Nous parlions de foi, de religion. Mon interlocuteur me dit:
– Je pensais que les adeptes d’une religion, en particulier les chrétiens, se servaient de la croyance comme d’une béquille pour compenser leurs faiblesses, leurs peurs, leurs angoisses. Tout récemment, j’ai rencontré quelques croyants doués d’une bonne maturité, solides au plan psychologique, des adultes quoi! Ils croyaient sans que la foi soit pour eux un cataplasme.

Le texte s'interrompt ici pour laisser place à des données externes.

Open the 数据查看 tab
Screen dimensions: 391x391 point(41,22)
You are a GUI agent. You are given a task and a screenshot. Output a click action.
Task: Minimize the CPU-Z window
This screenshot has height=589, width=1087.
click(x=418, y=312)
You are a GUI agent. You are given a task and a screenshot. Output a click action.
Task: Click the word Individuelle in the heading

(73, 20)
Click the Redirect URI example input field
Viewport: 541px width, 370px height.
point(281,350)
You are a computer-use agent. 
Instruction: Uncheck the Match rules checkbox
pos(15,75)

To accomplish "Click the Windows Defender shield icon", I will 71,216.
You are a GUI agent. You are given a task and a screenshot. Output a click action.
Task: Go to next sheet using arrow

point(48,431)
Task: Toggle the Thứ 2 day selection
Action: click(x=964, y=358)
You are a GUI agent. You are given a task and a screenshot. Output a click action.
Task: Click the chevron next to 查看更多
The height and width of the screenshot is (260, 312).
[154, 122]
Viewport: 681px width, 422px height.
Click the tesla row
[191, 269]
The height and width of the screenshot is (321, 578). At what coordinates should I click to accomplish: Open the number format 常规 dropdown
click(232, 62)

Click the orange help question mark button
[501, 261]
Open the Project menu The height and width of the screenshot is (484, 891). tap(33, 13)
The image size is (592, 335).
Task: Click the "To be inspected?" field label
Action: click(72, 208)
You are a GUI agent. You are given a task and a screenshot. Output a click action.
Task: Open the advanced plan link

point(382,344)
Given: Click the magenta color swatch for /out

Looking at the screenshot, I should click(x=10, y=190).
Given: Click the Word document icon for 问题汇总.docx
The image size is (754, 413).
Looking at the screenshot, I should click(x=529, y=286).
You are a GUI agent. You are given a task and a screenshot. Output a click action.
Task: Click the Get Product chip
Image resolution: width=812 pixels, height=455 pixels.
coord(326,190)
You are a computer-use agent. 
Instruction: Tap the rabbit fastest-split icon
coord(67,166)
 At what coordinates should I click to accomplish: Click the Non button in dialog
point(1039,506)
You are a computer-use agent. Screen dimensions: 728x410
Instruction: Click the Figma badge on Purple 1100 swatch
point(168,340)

J’ai un ami à qui il arrive de prier de la façon suivante quand il traverse une épreuve: «Surtout, Seigneur, mêle-toi pas de cela!» Prière bizarre, me direz-vous, presque scandaleuse. Un jour, mon ami m’expliqua:
– C’est simple. Plus jeune, j’avais tendance à m’en remettre constamment à Dieu. Pour tout et pour rien. À première vue, l’attitude n’est pas mauvaise. Mais cela peut le devenir: je peux demander à Dieu d’intervenir à ma place parce que je n’ai pas le courage d’agir par moi-même. Une sorte de démission devant ma responsabilité. Ma prière peut sembler brutale, mais j’ai besoin de temps à autre de la prononcer aussi crûment, non pas pour refouler une possible intervention de Dieu, mais plutôt pour me convaincre personnellement de prendre mes responsabilités.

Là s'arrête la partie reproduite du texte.